BACKGROUND: Cytosolic Ca(2+) plays vital roles in myogenesis and muscle development. As a major Ca(2+) release channel of endoplasmic reticulum (ER), ryanodine receptor 1 (RyR1) key mutations are main causes of severe congenital myopathies. The role of RyR1 in myogenic differentiation has attracted intense research interest but remains unclear. RESULTS: In the present study, both RyR1-knockdown myoblasts and CRISPR/Cas9-based RyR1-knockout myoblasts were employed to explore the role of RyR1 in myogenic differentiation, myotube formation as well as the potential mechanism of RyR1-related myopathies. We observed that RyR1 expression was dramatically increased during the late stage of myogenic differentiation, accompanied by significantly elevated cytoplasmic Ca(2+) concentration.
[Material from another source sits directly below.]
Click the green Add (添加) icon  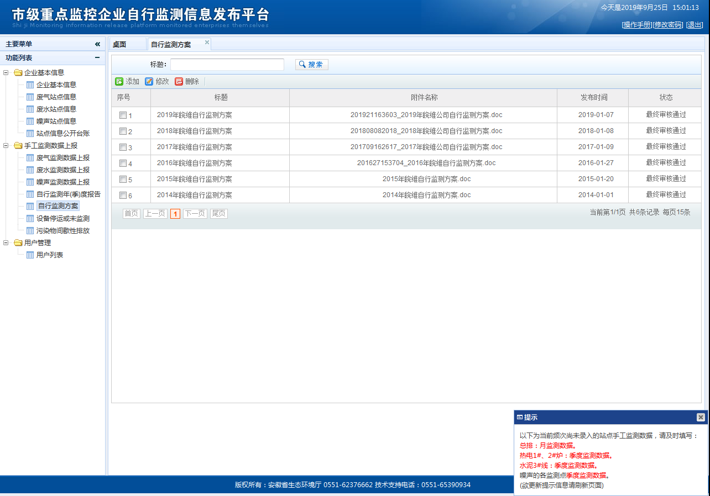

Inhibition of RyR1 by siRNA-mediated knockdown or chemical inhibitor, dantrolene, significantly reduced cytosolic Ca(2+) and blocked multinucleated myotube formation. The elevation of cytoplasmic Ca(2+) concentration can effectively relieve myogenic differentiation stagnation by RyR1 inhibition, demonstrating that RyR1 modulates myogenic differentiation via regulation of Ca(2+) release channel. However, RyR1-knockout-induced Ca(2+) leakage led to the severe ER stress and excessive unfolded protein response, and drove myoblasts into apoptosis. CONCLUSIONS: Therefore, we concluded that Ca(2+) release mediated by dramatic increase in RyR1 expression is required for the late stage of myogenic differentiation and fusion. This study contributes to a novel understanding of the role of RyR1 in myogenic differentiation and related congenital myopathies, and provides a potential target for regulation of muscle characteristics and meat quality. SUPPLEMENTARY INFORMATION: The online version contains supplementary material available at 10.1186/s40104-021-00668-x.